The task:
Copy exactly the line containing "1017x643 pixels. Task: Open the 报名情况 tab" and each line after it to the end of the listing, and output nothing else.
(Supplied information)
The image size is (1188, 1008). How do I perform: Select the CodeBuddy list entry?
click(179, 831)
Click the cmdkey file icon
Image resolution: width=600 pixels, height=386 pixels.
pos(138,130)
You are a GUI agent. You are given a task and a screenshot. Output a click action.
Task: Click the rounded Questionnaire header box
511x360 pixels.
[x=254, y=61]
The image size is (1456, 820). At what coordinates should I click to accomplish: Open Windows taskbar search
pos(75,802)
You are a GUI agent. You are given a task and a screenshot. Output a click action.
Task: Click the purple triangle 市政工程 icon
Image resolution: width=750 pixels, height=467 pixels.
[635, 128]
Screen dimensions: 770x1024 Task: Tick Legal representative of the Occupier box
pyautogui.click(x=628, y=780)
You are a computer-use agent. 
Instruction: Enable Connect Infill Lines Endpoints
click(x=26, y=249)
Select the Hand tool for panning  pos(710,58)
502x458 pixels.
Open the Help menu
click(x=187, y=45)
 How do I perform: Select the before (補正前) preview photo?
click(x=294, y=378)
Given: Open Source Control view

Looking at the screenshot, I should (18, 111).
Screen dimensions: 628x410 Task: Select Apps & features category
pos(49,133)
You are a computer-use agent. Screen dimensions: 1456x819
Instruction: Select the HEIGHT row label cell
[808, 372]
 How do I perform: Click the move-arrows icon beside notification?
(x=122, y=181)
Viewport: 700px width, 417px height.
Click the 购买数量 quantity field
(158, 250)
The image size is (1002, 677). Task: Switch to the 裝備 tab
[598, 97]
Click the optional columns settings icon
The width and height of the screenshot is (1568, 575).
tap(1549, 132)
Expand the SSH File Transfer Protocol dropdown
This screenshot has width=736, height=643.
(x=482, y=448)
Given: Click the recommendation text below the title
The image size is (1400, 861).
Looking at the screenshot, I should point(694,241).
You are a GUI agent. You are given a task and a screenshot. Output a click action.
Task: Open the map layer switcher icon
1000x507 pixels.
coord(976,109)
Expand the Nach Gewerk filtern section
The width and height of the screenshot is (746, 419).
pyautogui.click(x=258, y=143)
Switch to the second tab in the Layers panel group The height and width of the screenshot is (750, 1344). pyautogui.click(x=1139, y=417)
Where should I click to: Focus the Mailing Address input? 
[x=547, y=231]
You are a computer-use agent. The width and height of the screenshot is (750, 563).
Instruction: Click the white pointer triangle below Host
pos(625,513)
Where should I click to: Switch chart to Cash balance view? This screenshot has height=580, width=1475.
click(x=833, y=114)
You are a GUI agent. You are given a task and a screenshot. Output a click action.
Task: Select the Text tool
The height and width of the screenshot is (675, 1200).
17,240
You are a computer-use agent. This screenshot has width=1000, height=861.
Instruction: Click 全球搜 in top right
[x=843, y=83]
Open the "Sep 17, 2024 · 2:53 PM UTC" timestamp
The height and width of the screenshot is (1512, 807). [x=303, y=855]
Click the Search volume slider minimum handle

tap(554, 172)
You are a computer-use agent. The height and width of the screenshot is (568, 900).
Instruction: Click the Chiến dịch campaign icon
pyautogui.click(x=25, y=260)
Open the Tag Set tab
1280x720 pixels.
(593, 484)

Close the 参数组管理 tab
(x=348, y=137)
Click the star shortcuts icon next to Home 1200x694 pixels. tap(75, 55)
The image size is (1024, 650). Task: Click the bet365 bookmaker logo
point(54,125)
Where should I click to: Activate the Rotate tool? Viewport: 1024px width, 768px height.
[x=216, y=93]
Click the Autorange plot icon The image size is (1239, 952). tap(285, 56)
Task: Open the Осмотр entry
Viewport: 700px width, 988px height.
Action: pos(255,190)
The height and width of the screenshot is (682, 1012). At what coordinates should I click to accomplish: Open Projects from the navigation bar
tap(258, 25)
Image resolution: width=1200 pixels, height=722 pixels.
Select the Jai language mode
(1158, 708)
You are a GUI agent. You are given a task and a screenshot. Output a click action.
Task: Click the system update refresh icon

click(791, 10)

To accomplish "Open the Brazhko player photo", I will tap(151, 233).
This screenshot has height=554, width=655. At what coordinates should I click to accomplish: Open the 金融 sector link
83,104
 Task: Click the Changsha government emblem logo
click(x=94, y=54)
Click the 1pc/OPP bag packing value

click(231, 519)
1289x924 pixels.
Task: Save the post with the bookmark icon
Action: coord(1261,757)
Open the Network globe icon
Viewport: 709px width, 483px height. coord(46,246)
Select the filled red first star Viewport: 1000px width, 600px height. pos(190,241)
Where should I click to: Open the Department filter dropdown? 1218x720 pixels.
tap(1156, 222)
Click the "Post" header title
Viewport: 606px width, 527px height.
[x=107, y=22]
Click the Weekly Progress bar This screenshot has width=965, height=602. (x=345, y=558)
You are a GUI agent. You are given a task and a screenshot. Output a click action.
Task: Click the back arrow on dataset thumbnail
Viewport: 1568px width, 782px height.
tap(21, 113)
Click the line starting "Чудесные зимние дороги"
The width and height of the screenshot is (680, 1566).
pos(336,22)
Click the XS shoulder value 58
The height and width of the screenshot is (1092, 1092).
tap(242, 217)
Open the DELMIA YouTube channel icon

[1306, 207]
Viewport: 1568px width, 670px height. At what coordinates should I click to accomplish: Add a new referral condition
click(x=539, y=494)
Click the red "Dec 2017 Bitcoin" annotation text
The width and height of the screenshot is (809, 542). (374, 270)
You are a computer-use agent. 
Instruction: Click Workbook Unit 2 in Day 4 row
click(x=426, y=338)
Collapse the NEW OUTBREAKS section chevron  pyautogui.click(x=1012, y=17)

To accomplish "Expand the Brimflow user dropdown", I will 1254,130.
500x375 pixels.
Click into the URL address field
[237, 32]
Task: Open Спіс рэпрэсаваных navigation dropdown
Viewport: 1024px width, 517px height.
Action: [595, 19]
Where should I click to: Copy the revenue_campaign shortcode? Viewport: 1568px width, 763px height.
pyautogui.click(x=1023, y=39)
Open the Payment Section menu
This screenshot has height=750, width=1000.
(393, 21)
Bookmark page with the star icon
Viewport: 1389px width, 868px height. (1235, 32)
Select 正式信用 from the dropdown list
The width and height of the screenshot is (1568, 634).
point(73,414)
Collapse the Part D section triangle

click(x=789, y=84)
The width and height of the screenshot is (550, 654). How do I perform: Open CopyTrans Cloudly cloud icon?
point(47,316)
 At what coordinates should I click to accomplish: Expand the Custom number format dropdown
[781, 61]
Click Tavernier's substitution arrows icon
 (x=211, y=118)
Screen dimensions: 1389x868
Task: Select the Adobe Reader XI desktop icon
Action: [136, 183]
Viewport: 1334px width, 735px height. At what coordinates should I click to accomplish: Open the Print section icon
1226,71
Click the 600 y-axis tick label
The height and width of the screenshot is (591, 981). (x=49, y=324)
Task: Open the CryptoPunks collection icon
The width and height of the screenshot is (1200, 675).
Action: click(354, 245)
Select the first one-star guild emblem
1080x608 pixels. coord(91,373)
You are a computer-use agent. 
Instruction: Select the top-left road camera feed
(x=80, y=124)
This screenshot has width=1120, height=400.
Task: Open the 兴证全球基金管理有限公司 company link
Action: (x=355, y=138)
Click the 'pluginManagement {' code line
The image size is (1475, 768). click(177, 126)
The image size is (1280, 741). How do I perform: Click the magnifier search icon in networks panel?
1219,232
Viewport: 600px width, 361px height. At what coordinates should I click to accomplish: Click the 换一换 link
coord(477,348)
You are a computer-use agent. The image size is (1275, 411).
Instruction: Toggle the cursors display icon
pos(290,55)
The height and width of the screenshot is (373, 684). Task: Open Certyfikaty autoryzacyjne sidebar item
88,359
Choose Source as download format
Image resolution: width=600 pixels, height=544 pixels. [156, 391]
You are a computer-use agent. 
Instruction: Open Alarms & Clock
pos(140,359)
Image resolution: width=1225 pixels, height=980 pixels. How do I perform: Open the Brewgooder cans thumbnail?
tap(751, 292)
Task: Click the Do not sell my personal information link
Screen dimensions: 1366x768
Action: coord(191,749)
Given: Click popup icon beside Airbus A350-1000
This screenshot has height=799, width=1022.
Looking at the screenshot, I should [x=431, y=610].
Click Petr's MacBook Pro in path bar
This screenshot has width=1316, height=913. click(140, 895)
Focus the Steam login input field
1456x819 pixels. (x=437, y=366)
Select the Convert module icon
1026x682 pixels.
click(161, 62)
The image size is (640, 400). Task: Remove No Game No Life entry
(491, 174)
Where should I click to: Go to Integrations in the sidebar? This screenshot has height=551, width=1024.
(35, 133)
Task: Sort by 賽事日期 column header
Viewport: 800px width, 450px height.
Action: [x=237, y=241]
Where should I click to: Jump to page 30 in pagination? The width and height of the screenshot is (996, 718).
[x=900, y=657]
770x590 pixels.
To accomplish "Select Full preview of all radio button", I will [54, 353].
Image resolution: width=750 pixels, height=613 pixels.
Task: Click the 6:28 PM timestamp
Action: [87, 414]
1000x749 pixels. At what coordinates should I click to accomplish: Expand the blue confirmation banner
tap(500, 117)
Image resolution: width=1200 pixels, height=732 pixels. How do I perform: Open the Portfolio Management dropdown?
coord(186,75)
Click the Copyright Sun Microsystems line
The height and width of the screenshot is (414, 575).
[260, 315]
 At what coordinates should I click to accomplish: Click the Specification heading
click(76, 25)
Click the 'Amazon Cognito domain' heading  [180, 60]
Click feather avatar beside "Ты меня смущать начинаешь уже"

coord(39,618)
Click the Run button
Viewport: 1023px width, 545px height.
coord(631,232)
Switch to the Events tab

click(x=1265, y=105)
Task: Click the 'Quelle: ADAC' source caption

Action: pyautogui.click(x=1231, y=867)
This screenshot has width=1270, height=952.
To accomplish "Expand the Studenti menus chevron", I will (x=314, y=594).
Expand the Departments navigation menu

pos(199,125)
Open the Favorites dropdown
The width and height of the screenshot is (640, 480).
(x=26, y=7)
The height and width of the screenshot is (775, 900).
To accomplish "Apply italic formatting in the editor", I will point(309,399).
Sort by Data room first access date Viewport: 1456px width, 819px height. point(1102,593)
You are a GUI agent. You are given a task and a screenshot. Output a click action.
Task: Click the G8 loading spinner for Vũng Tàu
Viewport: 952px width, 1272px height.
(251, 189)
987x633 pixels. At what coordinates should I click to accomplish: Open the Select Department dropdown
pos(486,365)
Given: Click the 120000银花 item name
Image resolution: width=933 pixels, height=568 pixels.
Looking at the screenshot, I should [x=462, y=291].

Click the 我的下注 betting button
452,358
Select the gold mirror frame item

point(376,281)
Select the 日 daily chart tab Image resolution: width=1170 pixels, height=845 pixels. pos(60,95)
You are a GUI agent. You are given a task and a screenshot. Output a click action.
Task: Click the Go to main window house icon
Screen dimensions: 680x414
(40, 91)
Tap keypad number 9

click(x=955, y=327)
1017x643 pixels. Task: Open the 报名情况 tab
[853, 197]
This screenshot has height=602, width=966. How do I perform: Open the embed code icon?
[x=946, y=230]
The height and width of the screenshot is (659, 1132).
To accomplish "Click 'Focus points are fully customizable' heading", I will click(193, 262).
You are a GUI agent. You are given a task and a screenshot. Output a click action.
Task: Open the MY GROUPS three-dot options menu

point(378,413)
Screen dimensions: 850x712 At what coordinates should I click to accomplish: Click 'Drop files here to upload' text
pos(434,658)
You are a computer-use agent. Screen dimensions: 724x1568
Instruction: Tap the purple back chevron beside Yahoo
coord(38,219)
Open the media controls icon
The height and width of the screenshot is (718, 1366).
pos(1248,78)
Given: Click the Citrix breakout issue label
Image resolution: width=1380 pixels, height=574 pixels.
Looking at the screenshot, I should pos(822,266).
(End Supplied information)
Solution:
1017x643 pixels. Task: Open the 报名情况 tab
[853, 197]
This screenshot has height=602, width=966. How do I perform: Open the embed code icon?
[x=946, y=230]
The height and width of the screenshot is (659, 1132).
To accomplish "Click 'Focus points are fully customizable' heading", I will click(193, 262).
You are a GUI agent. You are given a task and a screenshot. Output a click action.
Task: Open the MY GROUPS three-dot options menu

point(378,413)
Screen dimensions: 850x712 At what coordinates should I click to accomplish: Click 'Drop files here to upload' text
pos(434,658)
You are a computer-use agent. Screen dimensions: 724x1568
Instruction: Tap the purple back chevron beside Yahoo
coord(38,219)
Open the media controls icon
The height and width of the screenshot is (718, 1366).
pos(1248,78)
Given: Click the Citrix breakout issue label
Image resolution: width=1380 pixels, height=574 pixels.
Looking at the screenshot, I should pos(822,266).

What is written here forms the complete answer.